Another way to attach the vacuum hood to the boom arm would use a semi-circular bracket that would attach to both sides of the 12 inch adapter rim. The contact points would act as pivots allowing the 12 inch adapter to swivel, compensating for the tilt of the boom. The contact point with the boom would contribute another pivot point, so the entire vacuum hood assembly could be rotated. This could be fabricated from narrow bar stock bent in a slightly larger radius, with holes drilled for the pivot points. Bolts with wing nuts would allow hand tightening the pivots to preserve your selected angle. The photo shows a makeup mirror mounted that way, but using tubing for the frame rather than bar stock.
You might even be able to make something like this embroidery hoop work.

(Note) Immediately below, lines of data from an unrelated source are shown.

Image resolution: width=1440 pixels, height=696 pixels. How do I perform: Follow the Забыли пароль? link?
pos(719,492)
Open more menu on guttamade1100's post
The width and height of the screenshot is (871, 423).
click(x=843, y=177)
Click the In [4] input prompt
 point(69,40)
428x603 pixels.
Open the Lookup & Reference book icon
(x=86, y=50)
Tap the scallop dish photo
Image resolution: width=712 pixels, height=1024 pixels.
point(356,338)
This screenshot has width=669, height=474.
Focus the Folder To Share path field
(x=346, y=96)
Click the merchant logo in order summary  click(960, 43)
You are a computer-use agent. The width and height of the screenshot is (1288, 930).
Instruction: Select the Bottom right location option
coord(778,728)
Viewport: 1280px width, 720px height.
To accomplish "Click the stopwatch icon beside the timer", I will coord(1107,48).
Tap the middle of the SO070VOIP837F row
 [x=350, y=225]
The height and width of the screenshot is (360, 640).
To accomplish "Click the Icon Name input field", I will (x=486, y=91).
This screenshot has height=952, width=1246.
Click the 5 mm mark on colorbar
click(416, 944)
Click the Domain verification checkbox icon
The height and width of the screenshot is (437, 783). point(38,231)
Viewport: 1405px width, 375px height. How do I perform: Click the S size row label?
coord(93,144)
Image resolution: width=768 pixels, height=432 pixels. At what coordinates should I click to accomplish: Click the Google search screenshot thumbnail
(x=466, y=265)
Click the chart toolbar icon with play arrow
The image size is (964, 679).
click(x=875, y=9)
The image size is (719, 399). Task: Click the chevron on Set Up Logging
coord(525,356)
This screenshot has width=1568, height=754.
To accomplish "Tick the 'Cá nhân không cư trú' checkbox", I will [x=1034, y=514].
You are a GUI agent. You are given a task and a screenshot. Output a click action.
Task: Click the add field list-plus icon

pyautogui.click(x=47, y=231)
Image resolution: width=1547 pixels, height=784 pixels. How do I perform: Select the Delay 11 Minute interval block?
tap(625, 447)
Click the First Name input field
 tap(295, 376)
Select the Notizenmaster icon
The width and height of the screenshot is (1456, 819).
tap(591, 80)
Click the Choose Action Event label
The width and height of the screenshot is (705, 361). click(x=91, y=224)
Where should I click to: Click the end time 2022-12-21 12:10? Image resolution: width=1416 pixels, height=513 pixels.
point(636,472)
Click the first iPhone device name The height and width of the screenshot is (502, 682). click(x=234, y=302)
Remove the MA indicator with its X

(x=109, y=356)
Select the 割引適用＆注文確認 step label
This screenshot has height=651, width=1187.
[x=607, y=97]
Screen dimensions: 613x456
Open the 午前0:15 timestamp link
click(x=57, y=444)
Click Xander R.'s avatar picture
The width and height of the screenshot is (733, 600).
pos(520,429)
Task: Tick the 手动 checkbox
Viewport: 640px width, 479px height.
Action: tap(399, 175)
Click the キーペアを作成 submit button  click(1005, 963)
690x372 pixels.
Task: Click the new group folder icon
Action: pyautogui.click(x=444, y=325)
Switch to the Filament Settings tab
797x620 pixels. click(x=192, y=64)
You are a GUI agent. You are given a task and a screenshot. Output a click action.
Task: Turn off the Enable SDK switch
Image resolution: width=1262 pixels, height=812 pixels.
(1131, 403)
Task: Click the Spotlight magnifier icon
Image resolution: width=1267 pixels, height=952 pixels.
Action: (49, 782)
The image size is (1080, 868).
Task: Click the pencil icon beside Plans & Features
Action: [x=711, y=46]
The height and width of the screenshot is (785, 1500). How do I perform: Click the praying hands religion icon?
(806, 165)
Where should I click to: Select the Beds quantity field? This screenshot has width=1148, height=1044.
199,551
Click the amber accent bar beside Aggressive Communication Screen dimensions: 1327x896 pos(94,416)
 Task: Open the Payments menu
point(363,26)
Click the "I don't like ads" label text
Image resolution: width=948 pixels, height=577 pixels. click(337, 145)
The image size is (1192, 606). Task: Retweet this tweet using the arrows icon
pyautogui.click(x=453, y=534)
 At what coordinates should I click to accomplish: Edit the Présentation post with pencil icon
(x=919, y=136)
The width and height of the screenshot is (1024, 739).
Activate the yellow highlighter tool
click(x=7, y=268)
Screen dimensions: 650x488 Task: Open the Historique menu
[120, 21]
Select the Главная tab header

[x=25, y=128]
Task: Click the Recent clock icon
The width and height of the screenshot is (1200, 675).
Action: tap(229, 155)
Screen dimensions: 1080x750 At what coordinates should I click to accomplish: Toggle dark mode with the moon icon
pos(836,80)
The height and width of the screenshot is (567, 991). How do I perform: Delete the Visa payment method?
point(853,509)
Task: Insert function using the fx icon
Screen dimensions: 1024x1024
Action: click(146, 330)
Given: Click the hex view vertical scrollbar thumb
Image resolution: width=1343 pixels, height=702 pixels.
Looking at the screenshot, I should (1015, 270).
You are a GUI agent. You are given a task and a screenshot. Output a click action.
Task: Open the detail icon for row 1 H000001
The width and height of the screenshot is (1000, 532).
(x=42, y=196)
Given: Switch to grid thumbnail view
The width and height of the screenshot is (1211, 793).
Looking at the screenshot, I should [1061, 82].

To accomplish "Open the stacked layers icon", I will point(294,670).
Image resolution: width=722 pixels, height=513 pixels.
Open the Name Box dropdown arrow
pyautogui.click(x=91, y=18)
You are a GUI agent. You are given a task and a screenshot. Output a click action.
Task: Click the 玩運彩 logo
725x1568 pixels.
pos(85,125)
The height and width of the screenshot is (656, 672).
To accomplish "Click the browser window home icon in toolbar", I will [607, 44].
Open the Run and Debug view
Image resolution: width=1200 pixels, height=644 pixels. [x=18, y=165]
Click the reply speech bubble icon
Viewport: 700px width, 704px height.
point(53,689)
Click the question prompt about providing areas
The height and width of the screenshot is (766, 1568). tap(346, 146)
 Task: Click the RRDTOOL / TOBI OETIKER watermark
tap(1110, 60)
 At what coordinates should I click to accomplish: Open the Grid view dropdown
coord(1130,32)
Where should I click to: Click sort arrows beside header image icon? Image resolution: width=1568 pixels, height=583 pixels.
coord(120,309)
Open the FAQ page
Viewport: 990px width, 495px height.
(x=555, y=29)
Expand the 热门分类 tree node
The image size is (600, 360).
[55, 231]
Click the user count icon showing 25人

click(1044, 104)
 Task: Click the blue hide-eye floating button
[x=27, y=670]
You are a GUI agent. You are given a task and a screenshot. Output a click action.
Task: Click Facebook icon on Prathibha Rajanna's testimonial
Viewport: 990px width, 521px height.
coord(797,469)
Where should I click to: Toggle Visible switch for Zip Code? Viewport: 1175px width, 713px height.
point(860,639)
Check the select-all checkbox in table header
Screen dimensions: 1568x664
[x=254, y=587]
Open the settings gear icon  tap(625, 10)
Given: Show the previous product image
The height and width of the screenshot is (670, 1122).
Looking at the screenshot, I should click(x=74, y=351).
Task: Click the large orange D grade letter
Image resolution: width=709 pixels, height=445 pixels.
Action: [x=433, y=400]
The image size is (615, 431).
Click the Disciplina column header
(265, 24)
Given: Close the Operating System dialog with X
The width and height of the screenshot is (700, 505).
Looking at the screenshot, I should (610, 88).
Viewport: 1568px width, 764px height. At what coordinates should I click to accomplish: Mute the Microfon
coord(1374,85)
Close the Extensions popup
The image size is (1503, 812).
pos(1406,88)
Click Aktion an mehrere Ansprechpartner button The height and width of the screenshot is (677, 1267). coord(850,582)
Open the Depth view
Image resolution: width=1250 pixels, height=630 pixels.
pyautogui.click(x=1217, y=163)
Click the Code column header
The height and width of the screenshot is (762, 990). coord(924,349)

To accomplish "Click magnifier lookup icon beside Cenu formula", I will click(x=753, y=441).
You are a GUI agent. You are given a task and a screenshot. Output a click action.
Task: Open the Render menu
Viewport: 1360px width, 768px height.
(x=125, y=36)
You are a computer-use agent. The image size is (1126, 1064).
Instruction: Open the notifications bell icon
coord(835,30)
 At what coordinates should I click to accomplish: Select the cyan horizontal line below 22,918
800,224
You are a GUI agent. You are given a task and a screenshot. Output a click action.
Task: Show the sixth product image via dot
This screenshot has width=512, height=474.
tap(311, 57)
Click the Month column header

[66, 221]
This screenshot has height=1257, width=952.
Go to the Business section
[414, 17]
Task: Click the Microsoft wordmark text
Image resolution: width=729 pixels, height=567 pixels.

If it fits around the 12 inch rim of the transition adapter, you could clamp it and use the screw on the clamp as a pivot point on a bracket that would attach to the end of the boom. Better yet, you might be able to use the opposing holes in the end of the boom for the screw clamp and pivot the assembly from there. The boom end already has a thumbscrew clamp to fix the pivot angle.
What you gain with ease of mounting and zero construction effort you might lose with range of movement. The most limiting factor with this system is the extension length, so you might want to buy two of these boom arms, one longer than the other. That way you can switch between them when you need more range. You could even have both set up simultaneously with duplicate vacuum hoods and ducts, connected to a manifold with blast gates for the active hood, but that would be a future expansion when your needs dictate.
I haven't built my own system yet, and will let you know how it turns out. As of the date of this writing, my preference is with Option 4. There are still some issues such as where to mount the duct fan and how to route the duct pipe that haven't yet been settled, as well as where to locate the exhaust port. Those issues will vary with your own shop, so you will ultimately have to solve those problems on your own. However, you can view my setup for ideas that may be adaptable to your situation.